在實現基本DQN算法上,我還實現了DDQN、Priority DQN(參考莫凡強化學習代碼),以及加上了一些提高訓練穩定性的方法——soft replacing、epsilon decay、clip gradient norm。
參數設計
DQN參數如下:
batch_size = 128
lr = 1e-4
epsilon = 0.15
memory_capacity = int(1e4)
gamma = 0.99
q_network_iteration = 200
soft_update_theta = 0.1
clip_norm_max = 1
train_interval = 5
conv_size = (32, 64) # num filters
fc_size = (512, 128)
代碼實現
DQN需要的網絡模塊如下,主要區別是CNN輸入還是flatten輸入(具體見NN_module.py)。
# CNN網絡
class CNN_Net(nn.Module):
def __init__(self, input_len, output_num, conv_size=(32, 64), fc_size=(1024, 128), out_softmax=False):
super(CNN_Net, self).__init__()
self.input_len = input_len
self.output_num = output_num
self.out_softmax = out_softmax
self.conv1 = nn.Sequential(
nn.Conv2d(1, conv_size[0], kernel_size=3, stride=1, padding=1),
# nn.BatchNorm2d(32),
nn.ReLU(inplace=True)
)
self.conv2 = nn.Sequential(
nn.Conv2d(conv_size[0], conv_size[1], kernel_size=3, stride=1, padding=1),
# nn.BatchNorm2d(64),
nn.ReLU(inplace=True),
# nn.MaxPool2d(kernel_size=2, stride=2)
)
self.fc1 = nn.Linear(conv_size[1] * self.input_len * self.input_len, fc_size[0])

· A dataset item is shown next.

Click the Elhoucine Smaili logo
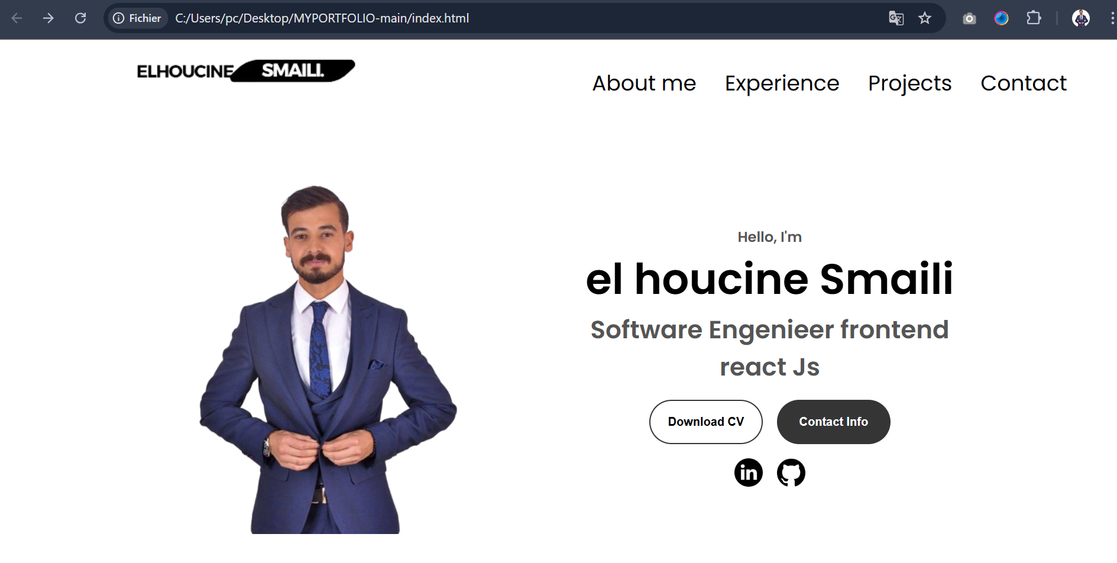 (x=245, y=71)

self.fc2 = nn.Linear(fc_size[0], fc_size[1])
self.head = nn.Linear(fc_size[1], self.output_num)
def forward(self, x):
x = x.reshape(-1,1,self.input_len, self.input_len)
x = self.conv1(x)
x = self.conv2(x)
x = x.view(x.size(0), -1)
x = F.relu(self.fc1(x))
x = F.relu(self.fc2(x))
output = self.head(x)
if self.out_softmax:
output = F.softmax(output, dim=1) #值函數估計不應該有softmax
return output
# 全連接網絡
class FC_Net(nn.Module):
def __init__(self, input_num, output_num, fc_size=(1024, 128), out_softmax=False):
super(FC_Net, self).__init__()
self.input_num = input_num
self.output_num = output_num
self.out_softmax = out_softmax
self.fc1 = nn.Linear(self.input_num, fc_size[0])
self.fc2 = nn.Linear(fc_size[0], fc_size[1])

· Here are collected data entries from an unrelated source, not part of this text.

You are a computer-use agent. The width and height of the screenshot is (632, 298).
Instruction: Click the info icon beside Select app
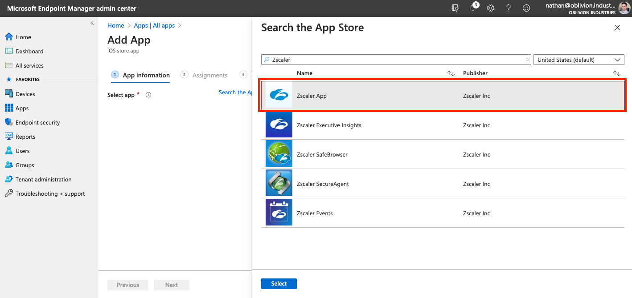[148, 95]
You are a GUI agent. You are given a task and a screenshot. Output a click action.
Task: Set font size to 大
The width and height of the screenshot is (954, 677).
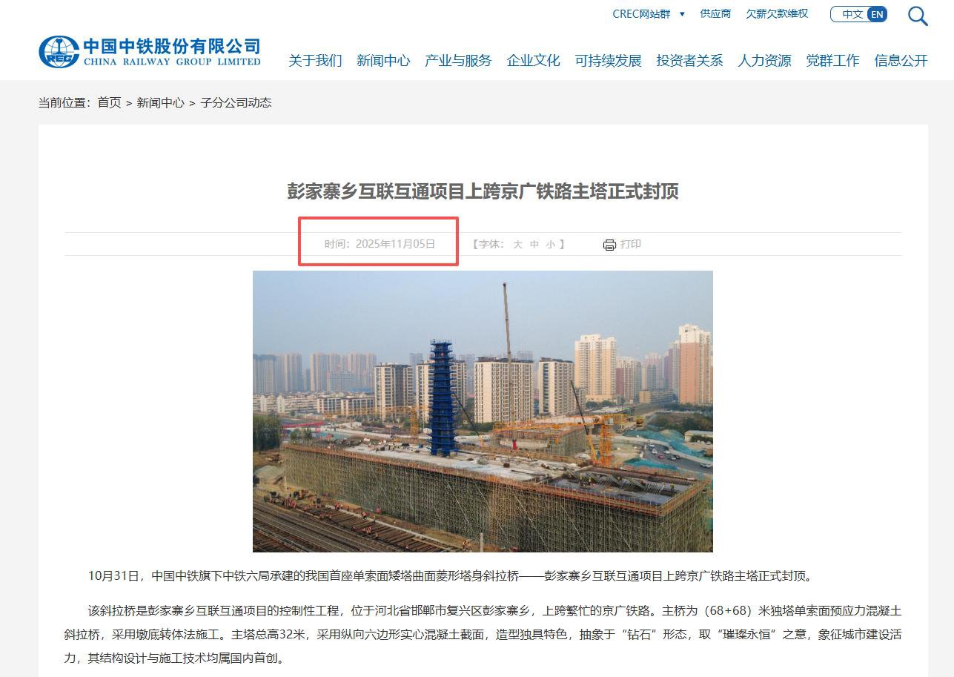(x=518, y=244)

self.head = nn.Linear(fc_size[1], self.output_num)
def forward(self, x):
x = x.reshape(-1, self.input_num)
x = F.relu(self.fc1(x))
x = F.relu(self.fc2(x))
output = self.head(x)
if self.out_softmax:
output = F.softmax(output, dim=1) #值函數估計不應該有softmax
return output
DQN代碼實現如下(具體見DQN_agent.py):
class DQN():
batch_size = 128
lr = 1e-4
epsilon = 0.15
memory_capacity = int(1e4)
gamma = 0.99
q_network_iteration = 200
save_path = "./save/"
soft_update_theta = 0.1
clip_norm_max = 1
train_interval = 5
conv_size = (32, 64) # num filters
fc_size = (512, 128)
def __init__(self, num_state, num_action, enable_double=False, enable_priority=True):
super(DQN, self).__init__()
self.num_state = num_state
self.num_action = num_action
self.state_len = int(np.sqrt(self.num_state))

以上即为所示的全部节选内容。